The hypothesized structural alteration of serotoninergic and dopaminergic pathways affecting migraine and sleep might be at play from the early period of life, leading to disorders of the sleep–wake rhythm in infancy that tend to persist during childhood and adolescence, and to the development of a comorbid headache disorder as result of this neurotransmitter imbalance.70,84,85

From the anatomical point of view, the intrinsic mechanism that leads to headache relief is still unknown and understudied. It is known that the processing of pain interacts with other vegetative functions, such as sleep, arousal, and sympathetic, parasympathetic, and neuroendocrinological functions.

As already reported, the hypothalamus has a crucial role in both headache and sleep disorders, and is strictly correlated with brain areas involved in the pathogenesis of migraine. The hypothalamus is closely connected with the limbic system, the retinohypothalamic tract, and brain-stem aminergic nuclei (including those of the dorsal raphe and the locus coeruleus). This anatomical framework can explain the autonomic symptoms that are the specific presentation of the migraine syndrome. Furthermore, the hypothalamus is connected with the antinociceptive system represented by the rostro ventromedial medulla oblongata, the serotonergic raphe nuclei, the noradrenergic locus coeruleus, and the periaqueductal gray (PAG) matter. The ventrolateral part of the PAG is probably the most interesting anatomical region for the connectivity of headache and sleep: it can cause “rapid-eye-movement sleep-off ” when activated by orexin. Furthermore, orexin can stimulate neurons in the ventrolateral part of the PAG, which inhibits antinociceptive activity in the trigeminal nucleus caudalis (ie, facilitates trigeminal nociception), triggering a migraine attack. The orexinergic neurons of the posterior hypothalamus are involved both in inhibition of analgesia and in sleep disorders such as narcolepsy.86 Dysfunctional hypothalamic activity might contribute to both altered sleep–wake function and altered pain processing via its orexinergic neurons.87

It is therefore very likely that pain processing can be modulated via these circuits by vegetative/autonomic symptoms and reflex mechanisms: sleep can trigger a migraine attack (involving the posterior hypothalamus and orexinergic system), and on the other hand, through changes of the autonomic homoeostasis, it can facilitate or suppress pain processing.86

Conclusion

Clinical, anatomical, biochemical, and pathophysiologic evidence supports the association between sleep and the genesis of headache in biologically predisposed persons.

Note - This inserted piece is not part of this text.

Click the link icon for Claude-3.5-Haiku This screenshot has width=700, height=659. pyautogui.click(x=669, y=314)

Summing up the review, we can conclude that the prevalence studies demonstrated a relationship between headache and sleep disorders based mainly on association and not on causality. Polysomnographic studies indicated a strong clinical association between migraine and sleep-disordered breathing.

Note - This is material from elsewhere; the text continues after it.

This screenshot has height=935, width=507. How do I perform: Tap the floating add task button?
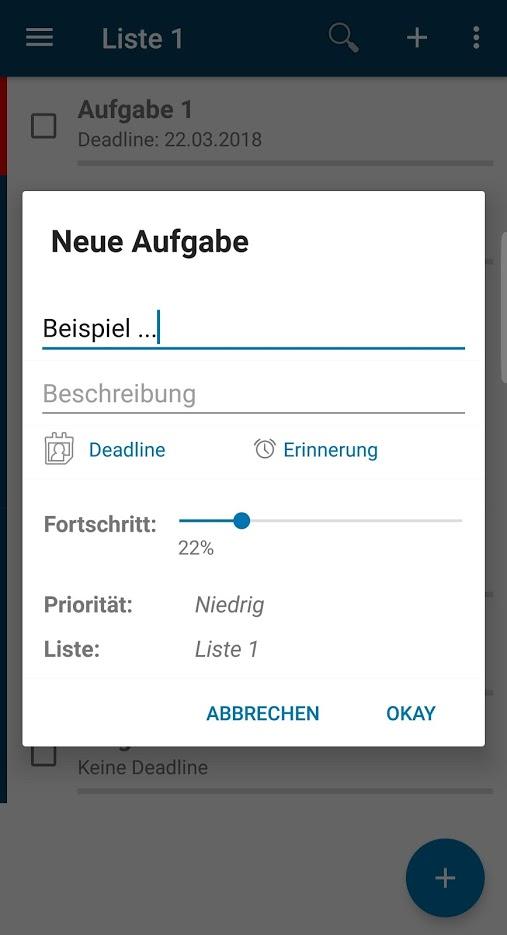[x=445, y=877]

On the other hand, lack of sleep or excessive sleep duration can represent a causative factor for headache, and circadian abnormalities seem to have a triggering role for headache attacks, suggesting a causality or reinforcement in subjects with headache.

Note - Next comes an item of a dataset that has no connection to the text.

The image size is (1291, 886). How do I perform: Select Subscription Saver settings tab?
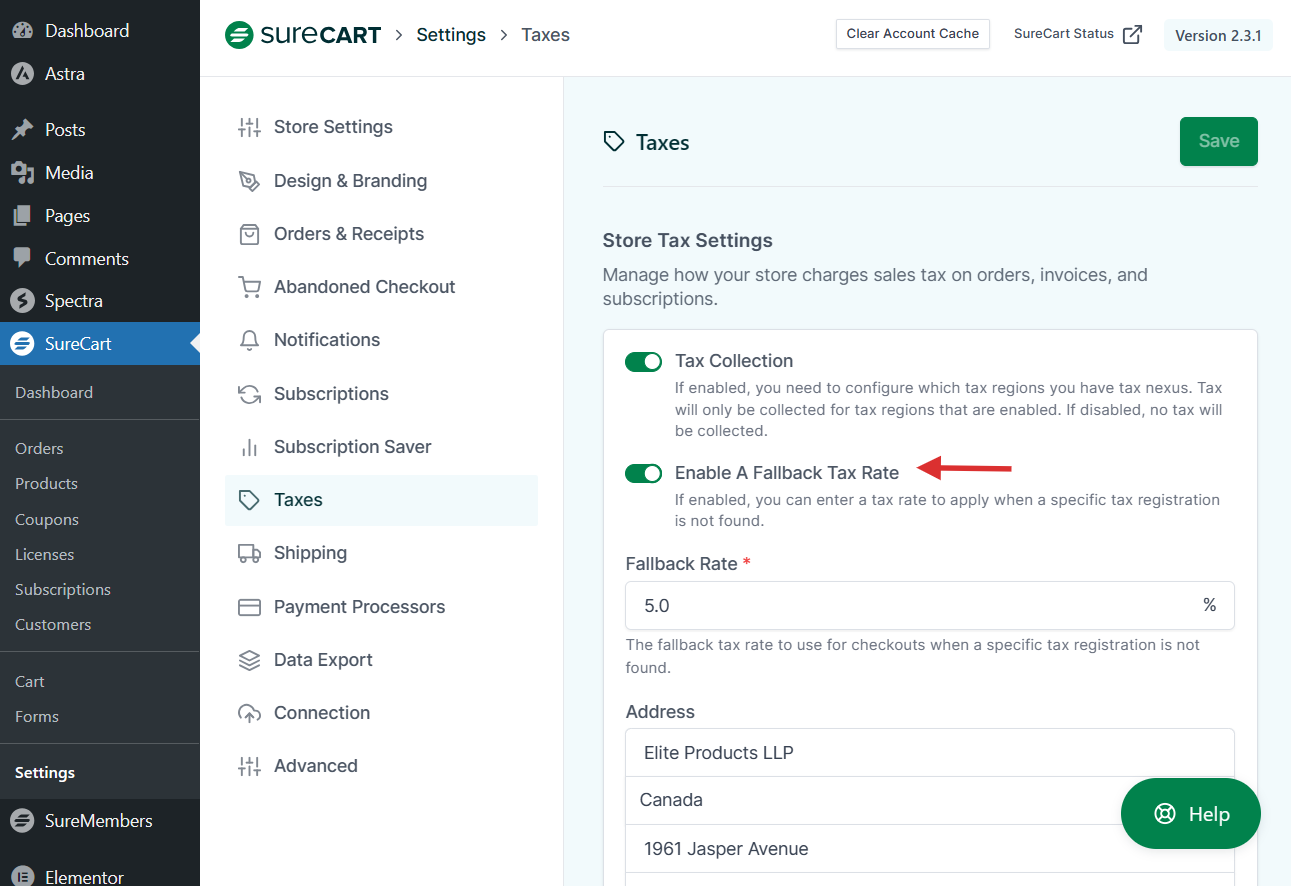coord(352,447)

This relationship is most evident for primary headache disorders and especially in childhood; in this view, sleep problems are considered as predisposing, predictive, or even prognostic factors for headache development or endurance. In children and adolescents with a predisposition to headache, any disruption of sleep or a simple alteration of the sleep–wake cycle might lead to the onset of an acute headache attack.

The hypothesized structural alteration of the neurotransmitter (serotoninergic and dopaminergic) pathways affecting migraine and sleep might be active from the early period of life, leading to disorders of the sleep–wake rhythm in infancy that tend to persist during childhood and adolescence and to the development of a comorbid headache disorder.

Therefore, the clinical evaluation of childhood headache should include a careful analysis of sleep habits and patterns and the evaluation of the presence of sleep disturbances, in order to develop better treatment methods for both sleep and headache.